**This piece was first published in 2021, for our National Fundraising Week.**
In this piece, Sarah Dromey writes about why she supports the work of Epilepsy Ireland....
Nobody wants to have seizures, but it is fair to say that there are those who are lucky and unlucky in the epilepsy community.
I am one of the unlucky ones. I had my first seizure at 2 years of age and have what they call “drug-resistant epilepsy.” This means that the medications available are unable to fully control my seizures. For 70% of people living with epilepsy, they will go on to become seizure-free. For the other 30%, their condition will be more difficult to control. I am one of the 30% and this is what I mean when I say I’m part of the unlucky population of those living with epilepsy.
I have been living with epilepsy now for 41 years and counting. Sometimes the experts can find a reason as to why a person develops epilepsy and sometimes, they can’t – in my case, they can’t.
Epilepsy can be a devastating challenge, and a seizure can suddenly happen at any time. I have injured myself many times. I have burned myself, got black eyes, broke my ribs and the scariest was when I broke my neck in three places.
In my case, I do get a warning about when I have a seizure – or an “aura” as it is known in the epilepsy world. It gives me a little time to prepare for the seizure but during the seizure itself, I am totally unconscious and unaware of anyone or anything around me….and as you can see from the above, after the seizure can have its own challenges!
But living with epilepsy is not just about dealing with the implications of seizures – it can also affect other areas of your life as well. There is a still a lot of stigma and misunderstanding around epilepsy. For those with uncontrolled seizures (like me) you can’t drive. Both these issues coupled together can make it difficult to make and keep friends. People with epilepsy must learn to manage the challenges that their condition can present alongside the challenges and up and downs of day-to-day life.

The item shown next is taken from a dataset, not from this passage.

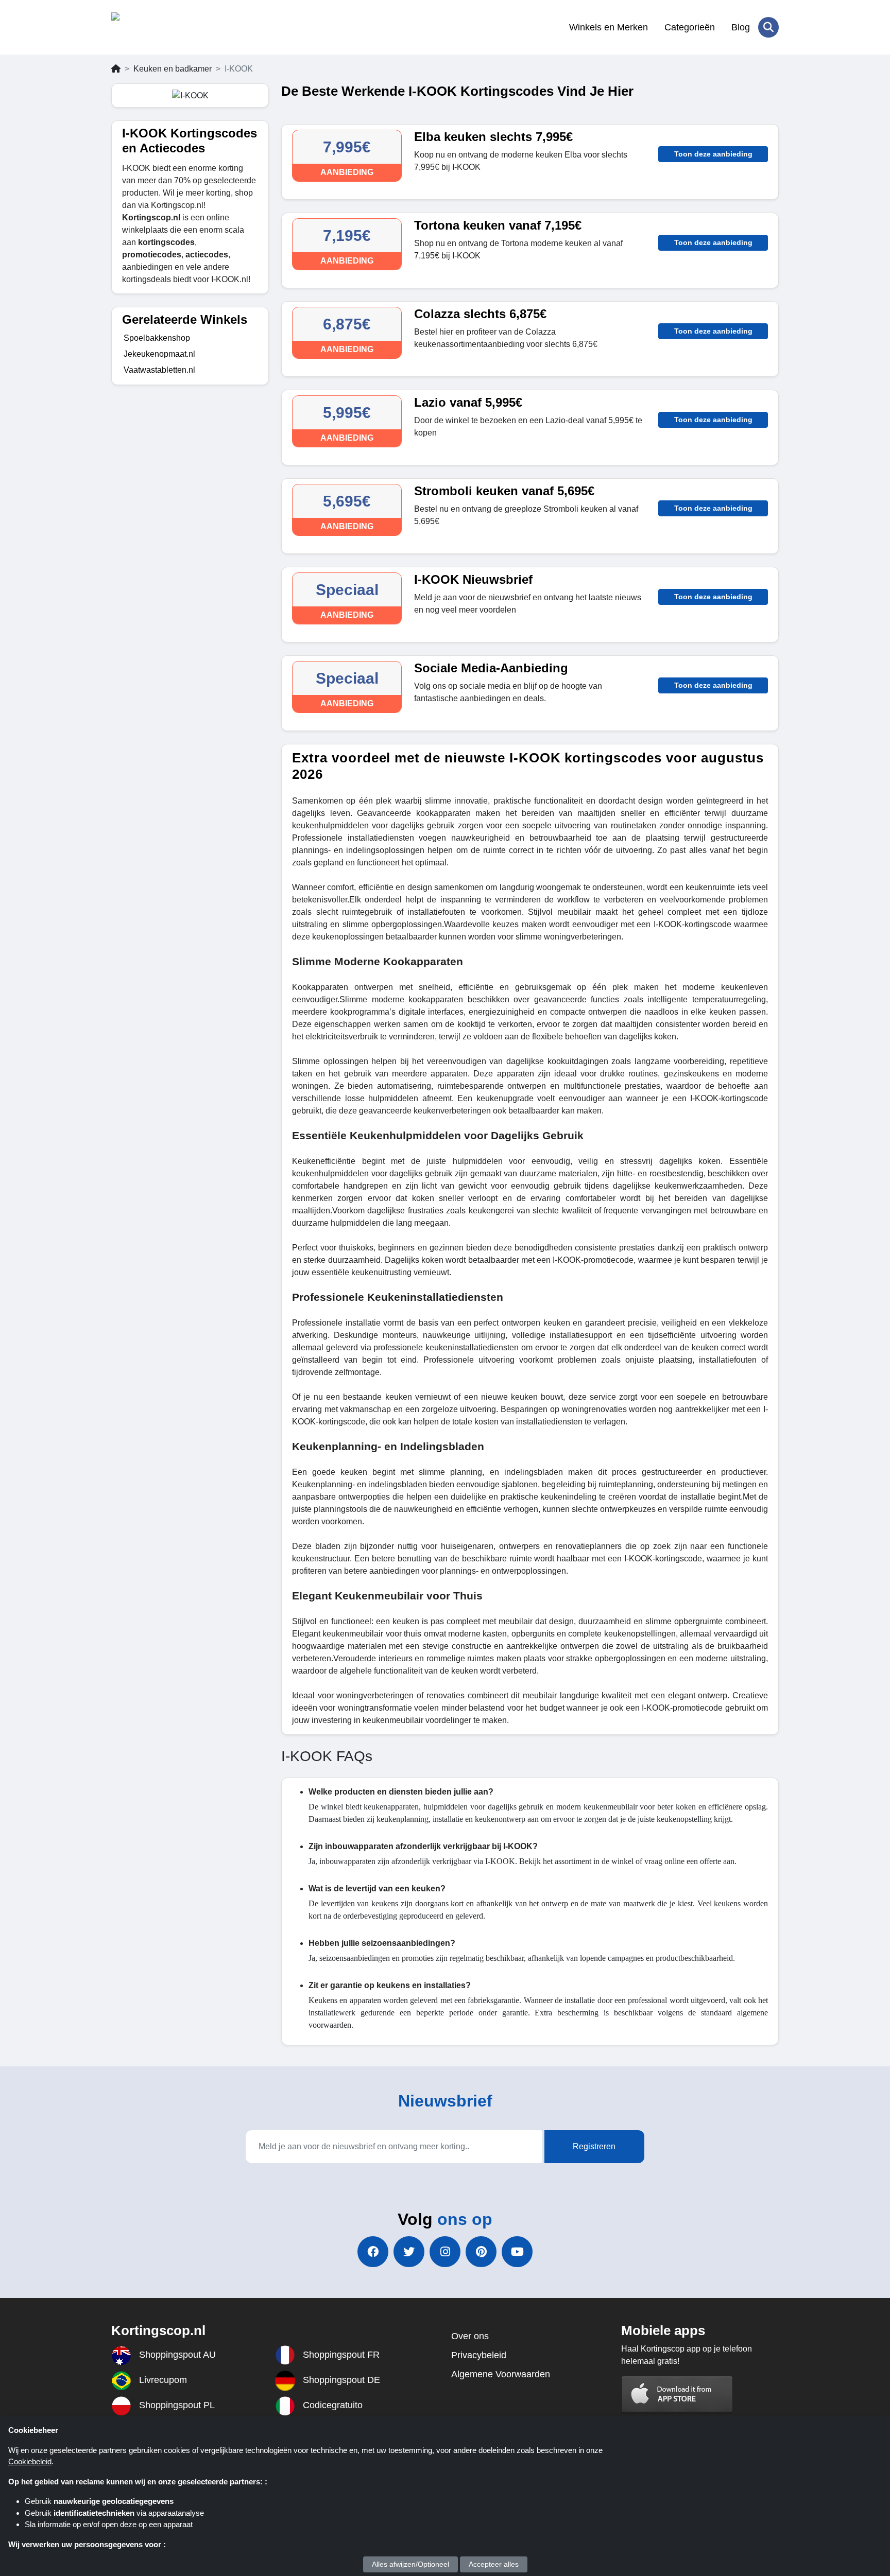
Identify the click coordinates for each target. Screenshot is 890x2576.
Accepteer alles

While the condition and its implications are undoubtedly challenging, I know that by speaking about and promoting public awareness of epilepsy that things can improve life for others living with the condition. I also know that Epilepsy Ireland seek to improve the lives of people with epilepsy across Ireland by being there for them throughout the journey with their condition and by educating the public about the condition – the importance of this cannot be understated.
Remember – a person can be diagnosed with epilepsy at any stage of life. You never know when you might need to call on your local Community Resource Office. For anyone newly diagnosed, I want to help ensure that the services that Epilepsy Ireland continue to be there for all people with epilepsy.
Thank you Sarah for sharing this piece.